The first one was in the box of cameras I was given while on holiday. The shutter didn't release, I thought "Can't be that difficult", and dived in. I was wrong... The shutter itself is fairly simple, just three blades and no escapement, but to remove the mechanism you have to remove a rivet from the little haybaler* link beneath the shutter so you can slide the release lever out. On top of that the diaphragm is made of pressed metal and fixed to a ring attached to the adjustment level. That's OK, what isn't is that the blades each have a punched hole in the other end with a very shallow rim that should engage in slots in the back plate of the shutter. Fine, except that there is nothing to hold the bugger in place! You have to slide the next level of the mech on top to get the release arm through its' slot in the shutter housing, then wiggle it into place and tighten up the screws to fix it in place. Meanwhile the diaphragm has popped out of its location...

So I decided to get another camera, unbuggered about with, to use as a spare/pattern. You can see this coming, I'm sure. I put a bid in, then 24 hours later discovered a cheaper one (that didn't unfold properly) and the seller accepted my offer... hoped I'd get outbid on the other, no, I won that as well!

Number two arrives. I consider just swapping shutters, but realise with a little judicious metal bending I can get the thing to open as it should. I opened the shutter up and used it as a pattern to tell me where all the bits I'd forgotten should go (the weird little metal pin turned out to be from the middle of the flash connector). Eventually after what felt like a thousand tries I got the diaphragm in and fixed (counter-intuitively it seemed to work better with it closed rather than open), and the rest was simple with a pattern to check against. I even managed to re-use the rivet.

So I had two identical working cameras. Today the third arrived. Apart from a missing tripod bush cover you guessed, it's identical! And of course it works too, so I have three identical cameras, all working.

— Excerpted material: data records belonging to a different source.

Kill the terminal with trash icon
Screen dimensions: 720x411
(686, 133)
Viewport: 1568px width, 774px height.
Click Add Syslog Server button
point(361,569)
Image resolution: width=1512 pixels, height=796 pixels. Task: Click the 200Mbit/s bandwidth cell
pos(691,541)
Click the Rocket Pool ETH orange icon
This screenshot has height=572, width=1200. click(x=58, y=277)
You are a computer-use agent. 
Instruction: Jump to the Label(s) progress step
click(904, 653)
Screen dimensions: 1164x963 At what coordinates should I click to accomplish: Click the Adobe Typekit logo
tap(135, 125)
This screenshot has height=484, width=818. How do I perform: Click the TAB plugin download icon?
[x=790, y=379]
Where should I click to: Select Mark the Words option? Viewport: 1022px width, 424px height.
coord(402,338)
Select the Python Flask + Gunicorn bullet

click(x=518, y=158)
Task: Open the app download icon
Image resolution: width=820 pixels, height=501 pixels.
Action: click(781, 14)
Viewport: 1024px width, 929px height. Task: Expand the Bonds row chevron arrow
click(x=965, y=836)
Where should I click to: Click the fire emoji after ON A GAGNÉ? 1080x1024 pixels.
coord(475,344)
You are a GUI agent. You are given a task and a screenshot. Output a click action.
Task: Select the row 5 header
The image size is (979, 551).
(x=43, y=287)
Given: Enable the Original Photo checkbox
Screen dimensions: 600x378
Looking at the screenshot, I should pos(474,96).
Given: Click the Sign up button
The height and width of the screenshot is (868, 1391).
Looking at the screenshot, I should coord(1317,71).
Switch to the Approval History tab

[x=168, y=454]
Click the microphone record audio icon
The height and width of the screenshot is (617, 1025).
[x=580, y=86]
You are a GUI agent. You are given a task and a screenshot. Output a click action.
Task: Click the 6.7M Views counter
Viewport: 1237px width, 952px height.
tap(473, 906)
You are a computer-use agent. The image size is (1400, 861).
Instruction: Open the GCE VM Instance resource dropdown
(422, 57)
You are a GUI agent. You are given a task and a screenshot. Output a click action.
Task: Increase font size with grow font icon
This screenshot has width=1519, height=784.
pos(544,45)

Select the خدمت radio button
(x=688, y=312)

I'm going to have to shoot a roll and see what the pics are like as I'd assumed they were cheap shite. In fact, they are the "upmarket" version of the post-WW2 Six-20 Folding 'Brownie', and despite the four speeds (including B & T) shutter the lens is in fact a coated three-element Anastigmat lens. So they could well give quite good results, though I've found the pre-WW2 uncoated versions to be a bit of a contrast-free zone. Info here:Six-20 Folding Brownie Second Model Camera Information | The Brownie Camera Page

*There was a model of haybaler back when oi were a lad which had a drive link to the ram just like this, sticking out of the top, and you could see it moving back and forth as it baled. I think it was red, so MF or IH.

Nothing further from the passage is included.